USD/CHF recovers its recent losses registered in the previous session, trading around 0.7950 during the Asian hours on Friday. The pair appreciates as the US Dollar (USD) recovers losses ahead of the release of the University of Michigan Consumer Sentiment Index for December later in the day.

The upside of the US Dollar could be restrained amid rising expectations of US Federal Reserve (Fed) rate cuts following the unexpectedly cooled US Consumer Price Index (CPI) inflation in November. US Consumer Price Index (CPI) eased to 2.7% in November. This reading came in below the market consensus of 3.1%. Meanwhile, the US core CPI, which excludes volatile food and energy prices, rose by 2.6%, missing the expectation of 3.0%. This figure marks the slowest pace since 2021.

On Thursday, US ​President Donald ‌Trump noted that the next chairman of the ⁠‌Federal Reserve (Fed) will be ‍someone who believes in lower ​interest rates "by ‌a lot." Trump further noted that he will ⁠soon announce ​a ​successor to current Fed Chair ‍Jerome ⁠Powell.

Switzerland’s Federal Customs Administration reported on Thursday that the trade surplus widened to CHF 3,841 million in November, marking the largest surplus since August.
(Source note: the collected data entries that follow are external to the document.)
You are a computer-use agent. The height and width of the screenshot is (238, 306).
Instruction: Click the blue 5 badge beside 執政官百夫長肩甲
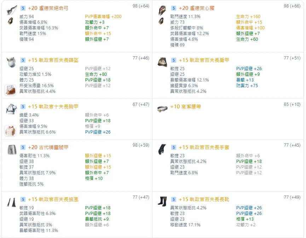pyautogui.click(x=174, y=60)
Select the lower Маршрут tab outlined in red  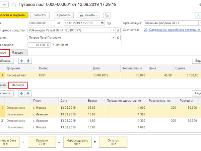(x=18, y=85)
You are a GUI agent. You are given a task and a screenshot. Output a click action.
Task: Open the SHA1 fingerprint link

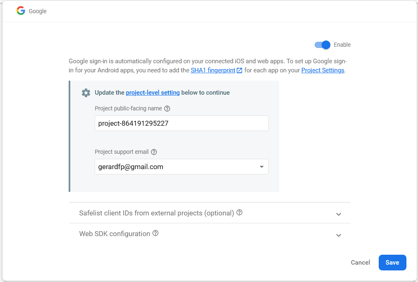pos(213,70)
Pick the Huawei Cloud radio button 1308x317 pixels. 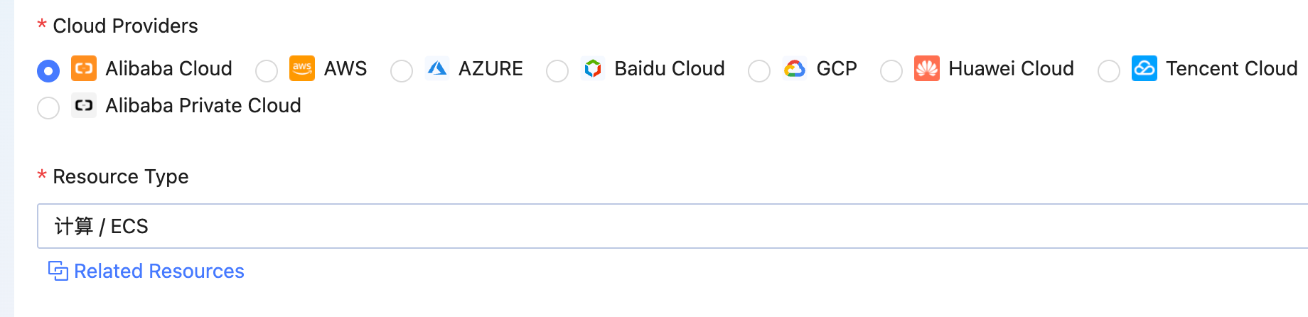click(891, 71)
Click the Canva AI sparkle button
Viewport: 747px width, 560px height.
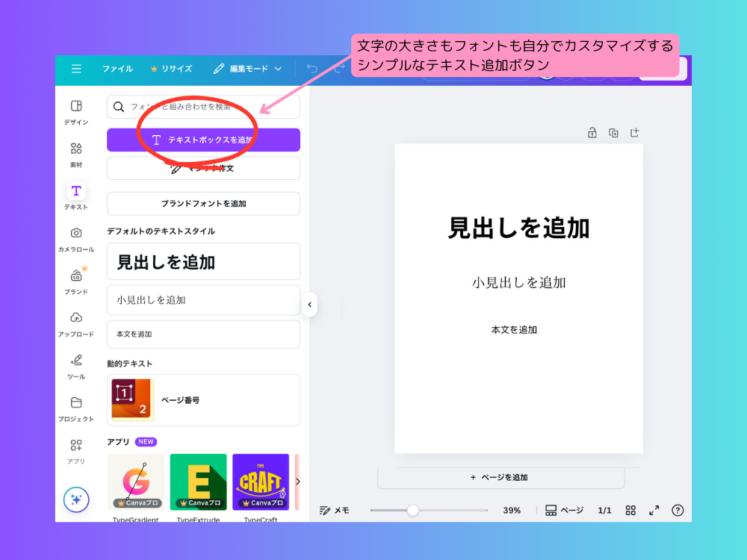pyautogui.click(x=76, y=500)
Exports rose 1.6% MoM to CHF 23,478 million, while imports declined 0.8% MoM to CHF 19,637 million, largely due to weaker chemical and pharmaceutical purchases.

Meanwhile, traders are seeking clarity on the Swiss National Bank’s (SNB) rate outlook, with the central bank seen as unlikely to return to negative interest rates given the potential adverse effects on savers and pension funds.

Swiss Franc FAQs

The Swiss Franc (CHF) is Switzerland’s official currency. It is among the top ten most traded currencies globally, reaching volumes that well exceed the size of the Swiss economy. Its value is determined by the broad market sentiment, the country’s economic health or action taken by the Swiss National Bank (SNB), among other factors. Between 2011 and 2015, the Swiss Franc was pegged to the Euro (EUR). The peg was abruptly removed, resulting in a more than 20% increase in the Franc’s value, causing a turmoil in markets. Even though the peg isn’t in force anymore, CHF fortunes tend to be highly correlated with the Euro ones due to the high dependency of the Swiss economy on the neighboring Eurozone.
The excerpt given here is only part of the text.